• **What to produce**
Reproduce the entire listing below verbatim.

----------------

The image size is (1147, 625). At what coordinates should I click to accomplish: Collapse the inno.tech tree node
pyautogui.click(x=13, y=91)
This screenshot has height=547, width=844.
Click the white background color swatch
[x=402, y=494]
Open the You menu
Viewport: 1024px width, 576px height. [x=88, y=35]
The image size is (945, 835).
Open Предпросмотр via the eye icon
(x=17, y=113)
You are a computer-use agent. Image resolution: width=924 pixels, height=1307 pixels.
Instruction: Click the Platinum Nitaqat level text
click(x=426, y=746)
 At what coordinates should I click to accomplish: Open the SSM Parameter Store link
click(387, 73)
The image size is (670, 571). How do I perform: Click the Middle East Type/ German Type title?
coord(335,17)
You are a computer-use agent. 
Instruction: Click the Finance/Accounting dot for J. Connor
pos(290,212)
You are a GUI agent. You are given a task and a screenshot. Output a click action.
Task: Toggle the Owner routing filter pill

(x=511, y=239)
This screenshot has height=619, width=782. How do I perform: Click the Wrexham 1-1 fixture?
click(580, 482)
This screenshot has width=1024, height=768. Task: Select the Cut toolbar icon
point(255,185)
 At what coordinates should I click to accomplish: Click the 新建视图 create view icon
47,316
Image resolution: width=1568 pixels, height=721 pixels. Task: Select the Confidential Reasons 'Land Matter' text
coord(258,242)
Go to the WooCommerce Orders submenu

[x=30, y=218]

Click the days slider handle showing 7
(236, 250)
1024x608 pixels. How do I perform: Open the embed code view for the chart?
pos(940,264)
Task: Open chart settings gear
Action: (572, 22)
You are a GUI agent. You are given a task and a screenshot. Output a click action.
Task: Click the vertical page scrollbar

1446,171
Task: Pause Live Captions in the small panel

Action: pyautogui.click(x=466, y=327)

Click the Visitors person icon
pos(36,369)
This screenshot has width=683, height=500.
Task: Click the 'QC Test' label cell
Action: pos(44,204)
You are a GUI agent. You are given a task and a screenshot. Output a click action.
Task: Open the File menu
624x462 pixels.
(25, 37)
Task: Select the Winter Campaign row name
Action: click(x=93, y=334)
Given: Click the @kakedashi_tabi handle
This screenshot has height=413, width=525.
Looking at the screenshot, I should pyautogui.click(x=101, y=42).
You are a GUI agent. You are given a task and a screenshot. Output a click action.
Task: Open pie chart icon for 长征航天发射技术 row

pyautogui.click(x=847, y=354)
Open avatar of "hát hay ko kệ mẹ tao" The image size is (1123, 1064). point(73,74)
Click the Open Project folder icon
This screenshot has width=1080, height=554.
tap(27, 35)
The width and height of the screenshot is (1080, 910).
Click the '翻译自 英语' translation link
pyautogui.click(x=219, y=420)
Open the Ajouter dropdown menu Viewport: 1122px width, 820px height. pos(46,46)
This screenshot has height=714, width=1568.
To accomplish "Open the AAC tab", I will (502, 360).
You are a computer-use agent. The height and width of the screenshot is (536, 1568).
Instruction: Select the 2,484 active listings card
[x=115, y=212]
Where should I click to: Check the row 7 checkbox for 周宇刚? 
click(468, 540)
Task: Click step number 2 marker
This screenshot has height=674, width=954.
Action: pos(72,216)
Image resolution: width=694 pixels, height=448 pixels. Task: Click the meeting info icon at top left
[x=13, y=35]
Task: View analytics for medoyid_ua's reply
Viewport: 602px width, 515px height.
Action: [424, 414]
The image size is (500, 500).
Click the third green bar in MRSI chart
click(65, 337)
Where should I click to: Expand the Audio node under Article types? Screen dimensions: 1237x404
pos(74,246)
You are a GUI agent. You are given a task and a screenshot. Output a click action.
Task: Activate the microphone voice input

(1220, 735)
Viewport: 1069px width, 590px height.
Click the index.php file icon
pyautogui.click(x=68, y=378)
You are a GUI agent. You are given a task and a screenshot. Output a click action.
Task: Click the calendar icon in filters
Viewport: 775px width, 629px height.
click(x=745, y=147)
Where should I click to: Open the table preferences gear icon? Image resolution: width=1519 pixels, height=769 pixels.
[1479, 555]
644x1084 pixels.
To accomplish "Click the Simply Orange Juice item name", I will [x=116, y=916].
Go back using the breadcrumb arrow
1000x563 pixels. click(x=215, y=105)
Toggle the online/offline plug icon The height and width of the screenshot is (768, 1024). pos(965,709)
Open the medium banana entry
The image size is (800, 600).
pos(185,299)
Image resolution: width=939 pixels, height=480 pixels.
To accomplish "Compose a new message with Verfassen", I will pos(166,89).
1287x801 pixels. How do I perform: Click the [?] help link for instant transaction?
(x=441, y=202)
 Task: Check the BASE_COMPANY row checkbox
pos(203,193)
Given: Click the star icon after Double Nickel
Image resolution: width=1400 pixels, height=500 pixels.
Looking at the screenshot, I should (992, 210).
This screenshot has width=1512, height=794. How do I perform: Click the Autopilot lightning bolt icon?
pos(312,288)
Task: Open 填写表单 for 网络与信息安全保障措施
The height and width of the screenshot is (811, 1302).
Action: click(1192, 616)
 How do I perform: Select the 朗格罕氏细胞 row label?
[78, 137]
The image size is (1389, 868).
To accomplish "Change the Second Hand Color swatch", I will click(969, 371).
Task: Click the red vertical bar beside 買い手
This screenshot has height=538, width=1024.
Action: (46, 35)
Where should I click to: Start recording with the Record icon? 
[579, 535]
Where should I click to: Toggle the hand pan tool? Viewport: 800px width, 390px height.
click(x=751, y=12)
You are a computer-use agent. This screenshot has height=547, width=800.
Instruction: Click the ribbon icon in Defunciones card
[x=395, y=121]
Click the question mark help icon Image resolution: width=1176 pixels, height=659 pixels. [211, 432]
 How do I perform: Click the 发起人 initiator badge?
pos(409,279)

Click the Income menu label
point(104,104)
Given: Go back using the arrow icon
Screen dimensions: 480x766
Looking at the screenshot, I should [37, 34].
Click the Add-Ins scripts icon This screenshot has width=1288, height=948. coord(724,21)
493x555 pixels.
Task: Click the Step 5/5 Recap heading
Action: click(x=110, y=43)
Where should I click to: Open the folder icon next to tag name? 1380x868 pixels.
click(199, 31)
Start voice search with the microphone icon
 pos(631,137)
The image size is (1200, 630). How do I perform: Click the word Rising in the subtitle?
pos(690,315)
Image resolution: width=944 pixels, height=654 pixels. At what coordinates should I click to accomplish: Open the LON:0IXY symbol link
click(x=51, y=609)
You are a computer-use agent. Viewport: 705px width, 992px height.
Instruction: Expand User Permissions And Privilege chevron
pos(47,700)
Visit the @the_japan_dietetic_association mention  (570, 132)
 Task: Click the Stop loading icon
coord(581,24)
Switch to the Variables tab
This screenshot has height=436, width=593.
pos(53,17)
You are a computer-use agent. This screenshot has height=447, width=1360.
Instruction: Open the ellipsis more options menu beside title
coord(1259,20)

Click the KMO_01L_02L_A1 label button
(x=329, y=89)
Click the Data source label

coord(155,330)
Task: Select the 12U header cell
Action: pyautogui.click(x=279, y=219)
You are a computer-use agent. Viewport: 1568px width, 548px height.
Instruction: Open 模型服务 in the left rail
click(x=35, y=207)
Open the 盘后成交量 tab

----------------

• **Solved exercise**
The image size is (1147, 625). At what coordinates should I click to accomplish: Collapse the inno.tech tree node
pyautogui.click(x=13, y=91)
This screenshot has height=547, width=844.
Click the white background color swatch
[x=402, y=494]
Open the You menu
Viewport: 1024px width, 576px height. [x=88, y=35]
The image size is (945, 835).
Open Предпросмотр via the eye icon
(x=17, y=113)
You are a computer-use agent. Image resolution: width=924 pixels, height=1307 pixels.
Instruction: Click the Platinum Nitaqat level text
click(x=426, y=746)
 At what coordinates should I click to accomplish: Open the SSM Parameter Store link
click(387, 73)
The image size is (670, 571). How do I perform: Click the Middle East Type/ German Type title?
coord(335,17)
You are a computer-use agent. 
Instruction: Click the Finance/Accounting dot for J. Connor
pos(290,212)
You are a GUI agent. You are given a task and a screenshot. Output a click action.
Task: Toggle the Owner routing filter pill

(x=511, y=239)
This screenshot has height=619, width=782. How do I perform: Click the Wrexham 1-1 fixture?
click(580, 482)
This screenshot has width=1024, height=768. Task: Select the Cut toolbar icon
point(255,185)
 At what coordinates should I click to accomplish: Click the 新建视图 create view icon
47,316
Image resolution: width=1568 pixels, height=721 pixels. Task: Select the Confidential Reasons 'Land Matter' text
coord(258,242)
Go to the WooCommerce Orders submenu

[x=30, y=218]

Click the days slider handle showing 7
(236, 250)
1024x608 pixels. How do I perform: Open the embed code view for the chart?
pos(940,264)
Task: Open chart settings gear
Action: (572, 22)
You are a GUI agent. You are given a task and a screenshot. Output a click action.
Task: Click the vertical page scrollbar

1446,171
Task: Pause Live Captions in the small panel

Action: pyautogui.click(x=466, y=327)

Click the Visitors person icon
pos(36,369)
This screenshot has width=683, height=500.
Task: Click the 'QC Test' label cell
Action: pos(44,204)
You are a GUI agent. You are given a task and a screenshot. Output a click action.
Task: Open the File menu
624x462 pixels.
(25, 37)
Task: Select the Winter Campaign row name
Action: click(x=93, y=334)
Given: Click the @kakedashi_tabi handle
This screenshot has height=413, width=525.
Looking at the screenshot, I should pyautogui.click(x=101, y=42).
You are a GUI agent. You are given a task and a screenshot. Output a click action.
Task: Open pie chart icon for 长征航天发射技术 row

pyautogui.click(x=847, y=354)
Open avatar of "hát hay ko kệ mẹ tao" The image size is (1123, 1064). point(73,74)
Click the Open Project folder icon
This screenshot has width=1080, height=554.
tap(27, 35)
The width and height of the screenshot is (1080, 910).
Click the '翻译自 英语' translation link
pyautogui.click(x=219, y=420)
Open the Ajouter dropdown menu Viewport: 1122px width, 820px height. pos(46,46)
This screenshot has height=714, width=1568.
To accomplish "Open the AAC tab", I will (502, 360).
You are a computer-use agent. The height and width of the screenshot is (536, 1568).
Instruction: Select the 2,484 active listings card
[x=115, y=212]
Where should I click to: Check the row 7 checkbox for 周宇刚? 
click(468, 540)
Task: Click step number 2 marker
This screenshot has height=674, width=954.
Action: pos(72,216)
Image resolution: width=694 pixels, height=448 pixels. Task: Click the meeting info icon at top left
[x=13, y=35]
Task: View analytics for medoyid_ua's reply
Viewport: 602px width, 515px height.
Action: [424, 414]
The image size is (500, 500).
Click the third green bar in MRSI chart
click(65, 337)
Where should I click to: Expand the Audio node under Article types? Screen dimensions: 1237x404
pos(74,246)
You are a GUI agent. You are given a task and a screenshot. Output a click action.
Task: Activate the microphone voice input

(1220, 735)
Viewport: 1069px width, 590px height.
Click the index.php file icon
pyautogui.click(x=68, y=378)
You are a GUI agent. You are given a task and a screenshot. Output a click action.
Task: Click the calendar icon in filters
Viewport: 775px width, 629px height.
click(x=745, y=147)
Where should I click to: Open the table preferences gear icon? Image resolution: width=1519 pixels, height=769 pixels.
[1479, 555]
644x1084 pixels.
To accomplish "Click the Simply Orange Juice item name", I will [x=116, y=916].
Go back using the breadcrumb arrow
1000x563 pixels. click(x=215, y=105)
Toggle the online/offline plug icon The height and width of the screenshot is (768, 1024). pos(965,709)
Open the medium banana entry
The image size is (800, 600).
pos(185,299)
Image resolution: width=939 pixels, height=480 pixels.
To accomplish "Compose a new message with Verfassen", I will pos(166,89).
1287x801 pixels. How do I perform: Click the [?] help link for instant transaction?
(x=441, y=202)
 Task: Check the BASE_COMPANY row checkbox
pos(203,193)
Given: Click the star icon after Double Nickel
Image resolution: width=1400 pixels, height=500 pixels.
Looking at the screenshot, I should (992, 210).
This screenshot has width=1512, height=794. How do I perform: Click the Autopilot lightning bolt icon?
pos(312,288)
Task: Open 填写表单 for 网络与信息安全保障措施
The height and width of the screenshot is (811, 1302).
Action: click(1192, 616)
 How do I perform: Select the 朗格罕氏细胞 row label?
[78, 137]
The image size is (1389, 868).
To accomplish "Change the Second Hand Color swatch", I will click(969, 371).
Task: Click the red vertical bar beside 買い手
This screenshot has height=538, width=1024.
Action: (46, 35)
Where should I click to: Start recording with the Record icon? 
[579, 535]
Where should I click to: Toggle the hand pan tool? Viewport: 800px width, 390px height.
click(x=751, y=12)
You are a computer-use agent. This screenshot has height=547, width=800.
Instruction: Click the ribbon icon in Defunciones card
[x=395, y=121]
Click the question mark help icon Image resolution: width=1176 pixels, height=659 pixels. [211, 432]
 How do I perform: Click the 发起人 initiator badge?
pos(409,279)

Click the Income menu label
point(104,104)
Given: Go back using the arrow icon
Screen dimensions: 480x766
Looking at the screenshot, I should [37, 34].
Click the Add-Ins scripts icon This screenshot has width=1288, height=948. coord(724,21)
493x555 pixels.
Task: Click the Step 5/5 Recap heading
Action: click(x=110, y=43)
Where should I click to: Open the folder icon next to tag name? 1380x868 pixels.
click(199, 31)
Start voice search with the microphone icon
 pos(631,137)
The image size is (1200, 630). How do I perform: Click the word Rising in the subtitle?
pos(690,315)
Image resolution: width=944 pixels, height=654 pixels. At what coordinates should I click to accomplish: Open the LON:0IXY symbol link
click(x=51, y=609)
You are a computer-use agent. Viewport: 705px width, 992px height.
Instruction: Expand User Permissions And Privilege chevron
pos(47,700)
Visit the @the_japan_dietetic_association mention  (570, 132)
 Task: Click the Stop loading icon
coord(581,24)
Switch to the Variables tab
This screenshot has height=436, width=593.
pos(53,17)
You are a computer-use agent. This screenshot has height=447, width=1360.
Instruction: Open the ellipsis more options menu beside title
coord(1259,20)

Click the KMO_01L_02L_A1 label button
(x=329, y=89)
Click the Data source label

coord(155,330)
Task: Select the 12U header cell
Action: pyautogui.click(x=279, y=219)
You are a computer-use agent. Viewport: 1568px width, 548px height.
Instruction: Open 模型服务 in the left rail
click(x=35, y=207)
Open the 盘后成交量 tab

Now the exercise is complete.